Task item -> Print, exactly as given, each line of the data from the line containing "Image resolution: width=820, height=1180." up to and including its last line.

START Given data

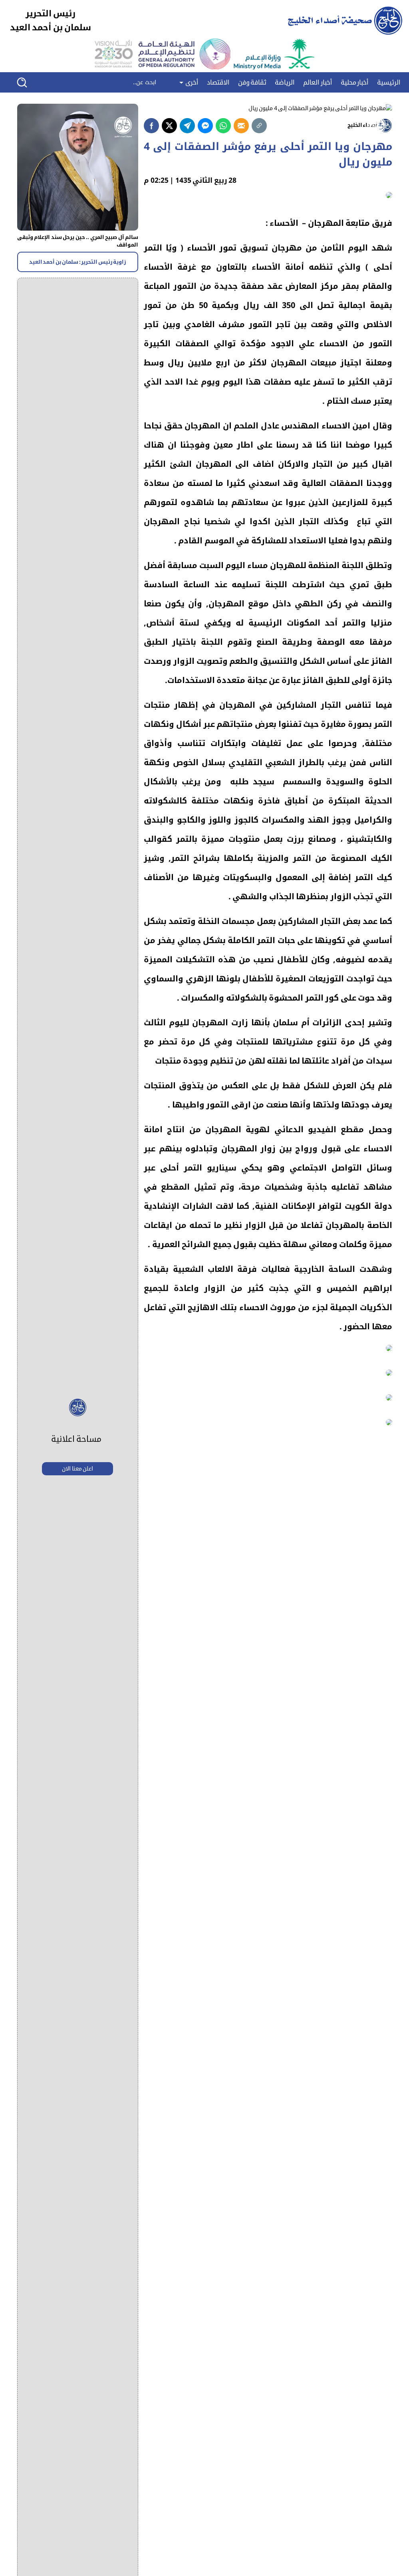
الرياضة (285, 82)
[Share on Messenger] (205, 125)
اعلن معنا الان (77, 1468)
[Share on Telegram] (187, 125)
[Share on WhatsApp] (223, 125)
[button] (27, 82)
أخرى (191, 82)
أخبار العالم (317, 82)
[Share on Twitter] (169, 125)
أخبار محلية (355, 82)
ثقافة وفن (252, 82)
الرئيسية (389, 82)
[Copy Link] (259, 125)
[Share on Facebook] (151, 125)
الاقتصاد (218, 82)
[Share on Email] (241, 125)
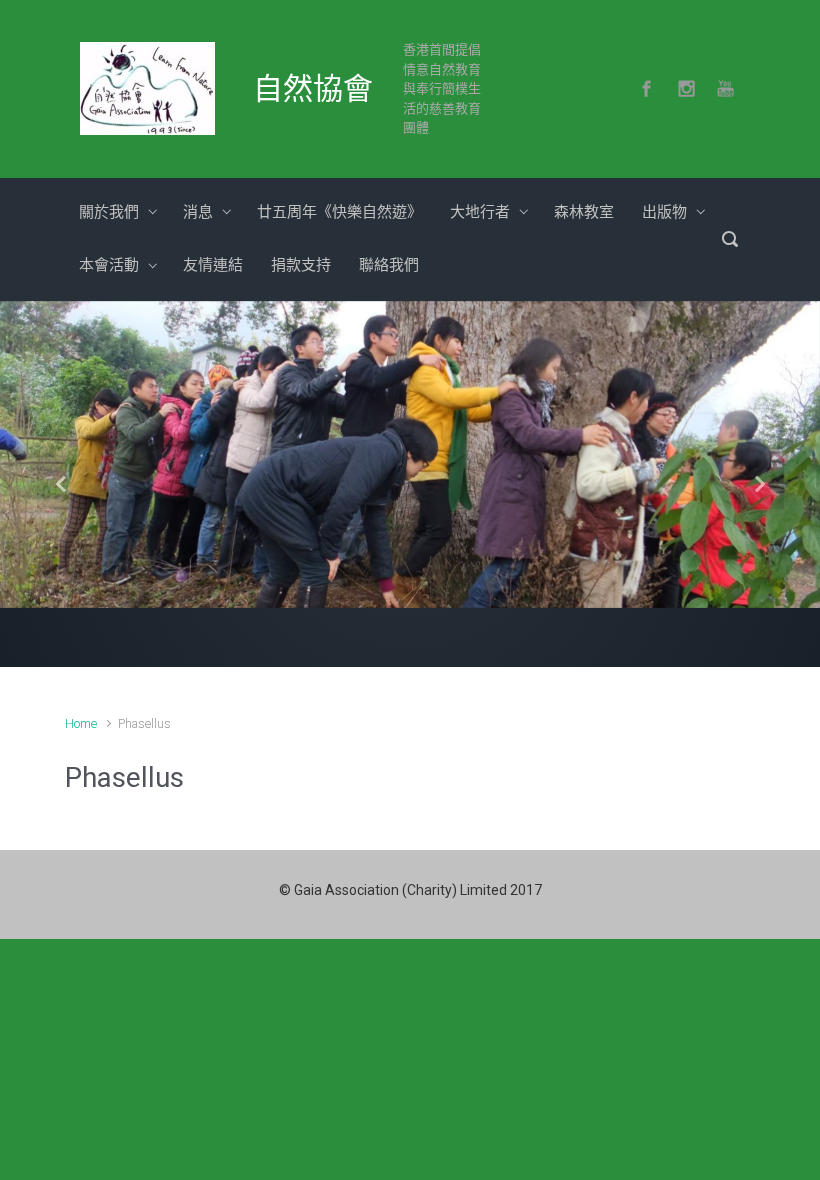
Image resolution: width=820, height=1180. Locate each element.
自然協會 (313, 88)
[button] (61, 484)
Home (81, 723)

END Given data

Answer area ->
Image resolution: width=820, height=1180. Locate each element.
自然協會 (313, 88)
[button] (61, 484)
Home (81, 723)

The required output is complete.